Record the journey of immortal Milton thro' your realms
Of terror and mild moony lustre, in soft sexual delusions
Of varied beauty, to delight the wanderer and repose
His burning thirst and freezing hunger! Come into my hand,
By your mild power descending down the Nerves of my right arm
From out the Portals of my Brain, where by your ministry
The Eternal Great Humanity Divine planted his Paradise
And in it caused the Spectres of the Dead to take sweet forms
In likeness of himself."


(Observe here the answer by anticipation to the old foolish charge of madness and belief in mere material visions; a charge indeed refuted and confuted at every turn we take. Thus, and no otherwise, did Blake believe in his dead visitors and models: as spectres formed into new and significant shape by God, after his own likeness; not called up as by some witch of Endor and reclothed with the rags and rottenness of their dead old bodies; creatures existing within the brain and imagination of the workman, not as they were once externally and by accident, but as they will be for ever by the essence and substance of their nature.

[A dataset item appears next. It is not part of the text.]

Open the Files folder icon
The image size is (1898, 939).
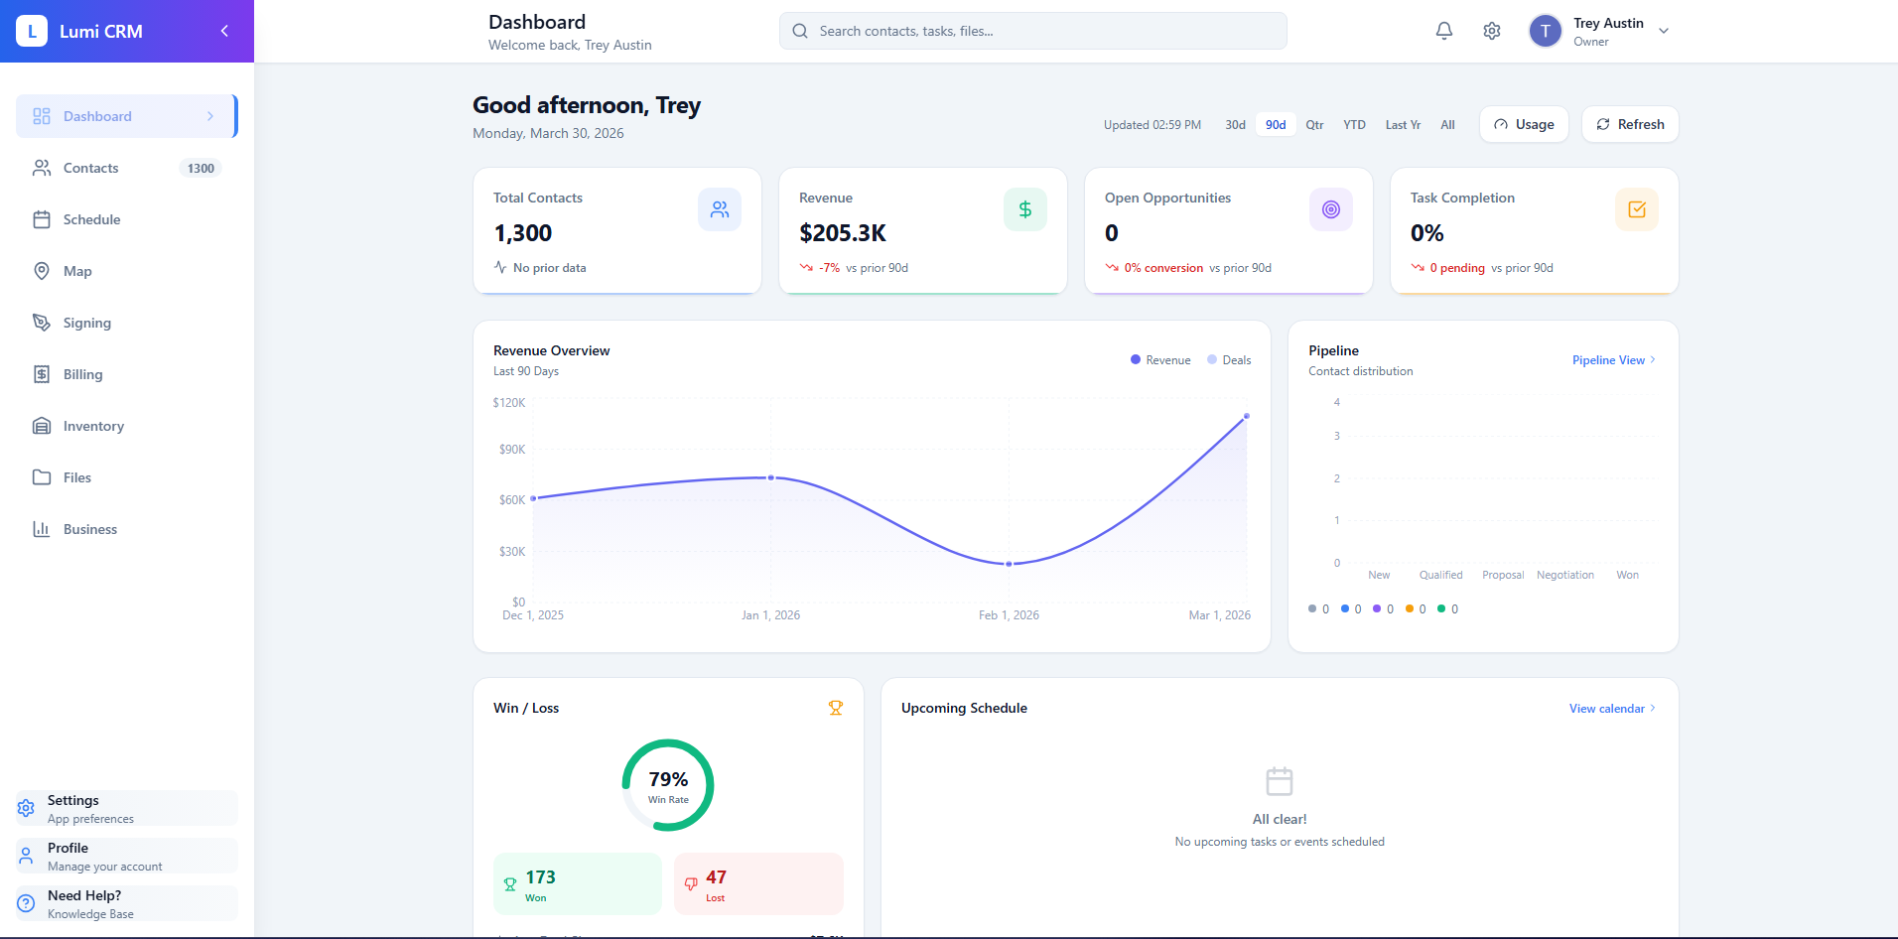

For the "vegetated shadow" or "human vegetable" no mystic ever had deeper or subtler contempt than Blake; nor was ever a man less likely to care about raising or laying it after death.)


"Tell also of the False Tongue! vegetated
Beneath your land of shadows; of its sacrifices, and
Its offerings: even till Jesus, the image of the Invisible God,
Became its prey; a curse, an offering, and an atonement
For Death Eternal, in the heavens of Albion, and before the gates
Of Jerusalem his Emanation, in the heavens beneath Beulah."